Mixed interface-tracking/interface-capturing technique for computation of moving objects in multiple fluids
Ungor, Mehmet Kerim
Akin, John Edward.
Doctor of Philosophy
We present here for the first time a successful 3D implementation of the Edge-Tracked Interface Locator Technique (ETILT) over the Deforming Spatial-Domain/Stabilized Space-Time (DSD/SST) formulation thus allowing the simulation of moving objects in multiple fluid flows. While the DSD/SST technique allows us to track solid-fluid interfaces, ETILT lets us capture fluid-fluid interfaces accurately, forming one approach to Mixed Interface-Tracking/Interface-Capturing Technique (MITICT). Based on the well-known Volume-of-Fluid (VOF) method where the interface location is captured with an interface function governed by the advection equation, in ETILT an edge representation is formed over the nodal representation to increase accuracy. Several different approaches are discussed to project from the nodal level to the edge level and vice versa accurately and efficiently. The reverse projection from the edge to the node level is established through a penalty formulation which ensures that the accuracy obtained in the edge level is passed correctly to the node level.
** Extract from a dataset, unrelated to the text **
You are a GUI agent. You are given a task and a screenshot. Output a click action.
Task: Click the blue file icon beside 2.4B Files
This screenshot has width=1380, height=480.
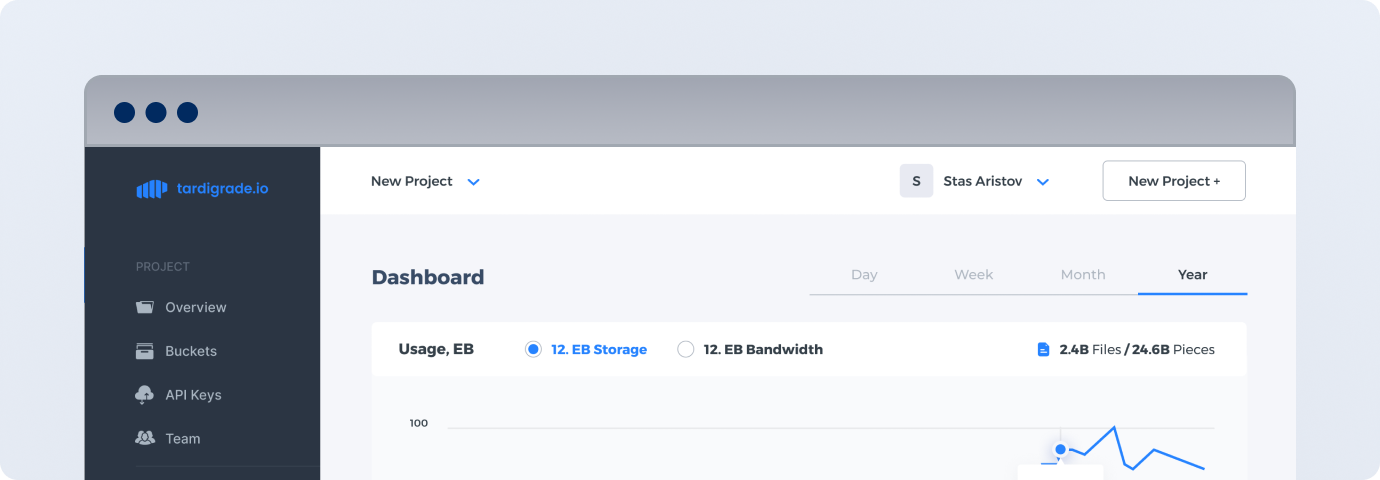1043,350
A 3D volume conservation scheme based on tetrahedral elements that uses accuracy gained in the edge representation is introduced to prevent the volume errors present in the standard Volume of Fluid (VOF) method. The different projection strategies, the 3D tetrahedral volume conservation scheme, and the MITICT formulation is tested through several numerical problems. The numerical scheme is evaluated using the well-known broken dam problem. The results not only agree very well with the literature, but prove to be insightful. The collapse of a cylindrical water column is computed to add the literature an easy to reproduce 3D benchmark problem in free surface flows. In order to deal with sharp corners and flows where the interface hits a wall, improvements are suggested and presented by the filling of a step mold problem. Lastly, the method's capability to model moving objects in multiple fluid environments is presented by the simulation of an oscillating cylinder through the interface between water and air.